PROBLEM STATEMENT » Below are some records; find each line that carries the word "right" and copy it.

RAW DATA »
-------

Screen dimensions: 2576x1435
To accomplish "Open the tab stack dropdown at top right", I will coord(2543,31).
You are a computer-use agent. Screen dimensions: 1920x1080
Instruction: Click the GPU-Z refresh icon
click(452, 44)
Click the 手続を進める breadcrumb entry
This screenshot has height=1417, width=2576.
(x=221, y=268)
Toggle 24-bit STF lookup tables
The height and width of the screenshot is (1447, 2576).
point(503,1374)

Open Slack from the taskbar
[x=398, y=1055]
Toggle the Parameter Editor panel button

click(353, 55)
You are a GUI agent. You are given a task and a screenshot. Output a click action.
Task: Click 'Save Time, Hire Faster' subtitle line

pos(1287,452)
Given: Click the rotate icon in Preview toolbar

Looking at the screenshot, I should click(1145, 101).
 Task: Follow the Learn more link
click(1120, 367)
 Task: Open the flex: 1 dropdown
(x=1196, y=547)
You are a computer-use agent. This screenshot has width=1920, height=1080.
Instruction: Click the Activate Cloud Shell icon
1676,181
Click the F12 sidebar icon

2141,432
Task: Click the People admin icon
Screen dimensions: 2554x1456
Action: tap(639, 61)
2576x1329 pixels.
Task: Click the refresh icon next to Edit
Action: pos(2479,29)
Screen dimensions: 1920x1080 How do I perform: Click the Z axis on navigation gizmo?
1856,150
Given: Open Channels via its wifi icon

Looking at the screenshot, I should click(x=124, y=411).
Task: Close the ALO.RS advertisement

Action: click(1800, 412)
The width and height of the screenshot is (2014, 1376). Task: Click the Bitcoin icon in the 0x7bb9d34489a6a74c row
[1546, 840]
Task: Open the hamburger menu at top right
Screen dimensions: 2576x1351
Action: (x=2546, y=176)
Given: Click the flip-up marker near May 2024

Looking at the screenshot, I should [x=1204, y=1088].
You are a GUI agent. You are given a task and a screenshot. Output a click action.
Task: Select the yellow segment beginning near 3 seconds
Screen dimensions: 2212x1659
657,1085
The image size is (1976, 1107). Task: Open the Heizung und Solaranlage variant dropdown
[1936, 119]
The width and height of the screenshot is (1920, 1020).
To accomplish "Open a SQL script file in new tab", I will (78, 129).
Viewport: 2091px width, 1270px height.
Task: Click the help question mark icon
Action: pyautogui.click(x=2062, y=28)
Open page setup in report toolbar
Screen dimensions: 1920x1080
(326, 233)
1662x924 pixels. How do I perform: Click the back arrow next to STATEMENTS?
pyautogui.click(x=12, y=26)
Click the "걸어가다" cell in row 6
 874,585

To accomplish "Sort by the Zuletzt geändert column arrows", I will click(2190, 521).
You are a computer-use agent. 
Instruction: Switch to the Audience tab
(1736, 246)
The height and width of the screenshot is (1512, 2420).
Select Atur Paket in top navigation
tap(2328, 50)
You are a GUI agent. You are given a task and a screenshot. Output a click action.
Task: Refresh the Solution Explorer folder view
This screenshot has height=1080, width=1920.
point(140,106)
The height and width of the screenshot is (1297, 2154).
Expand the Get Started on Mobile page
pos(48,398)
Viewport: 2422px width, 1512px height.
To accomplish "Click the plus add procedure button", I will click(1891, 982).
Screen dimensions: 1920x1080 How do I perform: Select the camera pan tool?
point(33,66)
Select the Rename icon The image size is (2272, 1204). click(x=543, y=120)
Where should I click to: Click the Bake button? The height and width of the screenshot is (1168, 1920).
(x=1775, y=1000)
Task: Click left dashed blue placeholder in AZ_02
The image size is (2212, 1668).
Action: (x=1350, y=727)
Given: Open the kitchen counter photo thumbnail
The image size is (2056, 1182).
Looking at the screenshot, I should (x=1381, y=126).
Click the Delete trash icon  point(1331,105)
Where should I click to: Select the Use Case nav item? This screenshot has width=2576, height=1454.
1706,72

-------

ANSWER FOR THE TASK »
To accomplish "Open the tab stack dropdown at top right", I will coord(2543,31).
Task: Open the hamburger menu at top right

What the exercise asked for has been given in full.